A discovery that we should think about hermeneutics before interpreting Mark thus produces the discovery that we should think about hermeneutics before interpreting Myers. And, one of the key insights in hermeneutics as a whole is the role of suspicion. The words on the page say "this is what I'm up to", but we are entitled, from our own starting place, to judge what Myers is up to, and his statements "this is what I'm up to", are only grist for the mill.

So there is a parallel here. As Myers reads Mark, so I read Myers. My starting place seems similar to Myers, but there are crucial differences. I live in a different place than he does; we are not simply both in "North America", but rather, he wrote in the mid-eighties, while Ronald Reagan was president, and before the cataclysms of the fall of communist states in 1989. The character of American imperial strategies has radically changed, and with it, the nature of radical discipleship.

I start with a clearer attachment to anarchism, which has in more recent years enjoyed some splendid writing by Christian anarchists. Jacques Ellul's Anarchy and Christianity appeared in English in 1988, and Vernard Eller's Christian Anarchy only in 1999. Likewise, while Myers came out of the peace churches (Mennonite, specifically), I was a Presbyterian as a child and adolescent, and became an Anglican as an adult. Myers' understanding of radical discipleship is thus going to be very different from mine, as we drink from very different wells.
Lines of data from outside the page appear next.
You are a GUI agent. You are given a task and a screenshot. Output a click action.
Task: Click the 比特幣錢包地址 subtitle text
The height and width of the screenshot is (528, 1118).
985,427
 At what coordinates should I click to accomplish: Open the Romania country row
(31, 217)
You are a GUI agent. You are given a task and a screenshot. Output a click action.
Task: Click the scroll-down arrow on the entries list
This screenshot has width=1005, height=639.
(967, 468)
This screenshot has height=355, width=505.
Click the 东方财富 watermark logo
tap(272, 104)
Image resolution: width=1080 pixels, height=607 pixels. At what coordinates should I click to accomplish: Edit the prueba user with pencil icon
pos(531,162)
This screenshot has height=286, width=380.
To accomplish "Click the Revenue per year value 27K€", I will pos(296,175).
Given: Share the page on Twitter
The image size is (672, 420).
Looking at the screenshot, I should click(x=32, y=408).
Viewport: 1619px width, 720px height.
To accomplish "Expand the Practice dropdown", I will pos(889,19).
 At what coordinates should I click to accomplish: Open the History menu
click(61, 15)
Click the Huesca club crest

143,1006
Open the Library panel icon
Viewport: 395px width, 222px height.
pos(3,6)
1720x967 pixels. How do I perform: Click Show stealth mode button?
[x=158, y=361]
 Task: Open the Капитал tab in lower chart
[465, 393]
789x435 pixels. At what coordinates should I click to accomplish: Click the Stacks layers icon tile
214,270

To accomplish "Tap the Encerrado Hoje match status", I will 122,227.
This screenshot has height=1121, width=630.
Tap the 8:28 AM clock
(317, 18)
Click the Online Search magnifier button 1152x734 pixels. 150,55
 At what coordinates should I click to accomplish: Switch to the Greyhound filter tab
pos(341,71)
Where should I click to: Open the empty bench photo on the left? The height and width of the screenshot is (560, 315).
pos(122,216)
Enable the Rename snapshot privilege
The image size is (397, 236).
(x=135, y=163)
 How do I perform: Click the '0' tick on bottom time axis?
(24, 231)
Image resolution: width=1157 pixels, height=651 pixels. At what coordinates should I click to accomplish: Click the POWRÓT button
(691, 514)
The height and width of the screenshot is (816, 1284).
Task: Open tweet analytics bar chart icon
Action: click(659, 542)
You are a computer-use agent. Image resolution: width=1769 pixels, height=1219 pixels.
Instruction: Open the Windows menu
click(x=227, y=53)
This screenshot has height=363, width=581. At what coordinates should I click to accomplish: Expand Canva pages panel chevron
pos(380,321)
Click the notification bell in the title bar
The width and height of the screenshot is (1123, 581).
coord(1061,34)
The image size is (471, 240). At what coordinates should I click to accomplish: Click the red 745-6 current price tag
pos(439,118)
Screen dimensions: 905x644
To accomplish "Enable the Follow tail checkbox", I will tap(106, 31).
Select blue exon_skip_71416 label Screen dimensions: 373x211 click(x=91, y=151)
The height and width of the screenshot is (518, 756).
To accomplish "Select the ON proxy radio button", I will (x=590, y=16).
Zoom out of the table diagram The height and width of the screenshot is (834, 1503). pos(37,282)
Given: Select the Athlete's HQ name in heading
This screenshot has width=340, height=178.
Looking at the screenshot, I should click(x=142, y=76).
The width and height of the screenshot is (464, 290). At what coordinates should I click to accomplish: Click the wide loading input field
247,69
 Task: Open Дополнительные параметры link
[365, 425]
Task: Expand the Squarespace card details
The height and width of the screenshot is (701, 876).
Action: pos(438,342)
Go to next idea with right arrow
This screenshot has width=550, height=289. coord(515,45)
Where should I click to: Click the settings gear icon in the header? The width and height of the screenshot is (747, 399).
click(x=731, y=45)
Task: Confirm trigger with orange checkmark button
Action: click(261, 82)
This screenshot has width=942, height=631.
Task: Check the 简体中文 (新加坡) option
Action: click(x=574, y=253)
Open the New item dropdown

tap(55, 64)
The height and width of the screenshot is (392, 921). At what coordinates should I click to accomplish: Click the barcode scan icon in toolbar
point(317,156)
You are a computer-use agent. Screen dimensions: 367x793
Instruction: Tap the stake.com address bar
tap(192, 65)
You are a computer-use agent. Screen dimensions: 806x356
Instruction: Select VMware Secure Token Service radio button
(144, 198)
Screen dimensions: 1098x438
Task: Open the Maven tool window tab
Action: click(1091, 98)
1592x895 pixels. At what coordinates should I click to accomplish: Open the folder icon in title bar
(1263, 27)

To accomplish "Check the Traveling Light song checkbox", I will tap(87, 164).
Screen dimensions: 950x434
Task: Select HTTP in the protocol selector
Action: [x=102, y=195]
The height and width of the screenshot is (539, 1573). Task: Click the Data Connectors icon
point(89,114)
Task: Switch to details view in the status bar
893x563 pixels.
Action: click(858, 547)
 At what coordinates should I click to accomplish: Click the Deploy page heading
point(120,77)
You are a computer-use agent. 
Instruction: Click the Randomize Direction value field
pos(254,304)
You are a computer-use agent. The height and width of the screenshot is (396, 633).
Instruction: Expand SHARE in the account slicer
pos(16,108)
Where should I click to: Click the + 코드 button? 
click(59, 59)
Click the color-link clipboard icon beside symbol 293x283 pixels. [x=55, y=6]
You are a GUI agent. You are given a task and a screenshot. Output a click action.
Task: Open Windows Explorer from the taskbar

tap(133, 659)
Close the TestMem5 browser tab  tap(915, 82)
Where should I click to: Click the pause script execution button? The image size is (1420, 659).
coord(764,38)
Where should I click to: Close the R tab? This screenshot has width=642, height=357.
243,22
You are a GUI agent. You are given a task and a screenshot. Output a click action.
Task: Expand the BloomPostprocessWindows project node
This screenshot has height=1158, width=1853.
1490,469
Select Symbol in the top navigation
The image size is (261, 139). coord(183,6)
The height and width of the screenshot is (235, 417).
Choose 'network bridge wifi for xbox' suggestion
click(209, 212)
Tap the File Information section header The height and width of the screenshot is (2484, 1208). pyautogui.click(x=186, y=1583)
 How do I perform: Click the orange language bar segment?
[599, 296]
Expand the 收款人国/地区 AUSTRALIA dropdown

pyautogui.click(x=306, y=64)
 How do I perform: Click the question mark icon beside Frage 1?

Myers wants to provide a political reading for Mark, because he believes that it is particularly necessary to provide political readings in general, as a radical disciple in an imperial center. What kind of a reading do I give of Myers? What questions do I bring to Myers' text? One, of course, is to discover more about Mark's text. Another is to tease out the distinctions underlying Christian anarchism, Christian nonviolence, radical discipleship. The distinctions between anarchists, Marxists, and social democrats are very interesting to me, and Myers writes from a time when only Marxist and social democratic voices were heard from the left.

I am very interested in identifying anarchist readings of Scripture in general, and Myers' reading of Mark is helpful. There is the danger, of course, that Myers' affection for Mark will lead him to discountenance the other Gospels. It is perhaps a slogan that Mark is not canonical scripture, except insofar as Mark is one among four (or more!). If we read Mark in such a way as to declare the other New Testament authors erroneous then we are reading Mark uncanonically, and in a way which is thus at odds with the authority Mark has for the church. My interest in the whole canon and the whole tradition means that I am in dialogue with more New Testament texts than Myers may be, and I will be interested to see whether what he says will stand up when one holds all the Scriptures in view.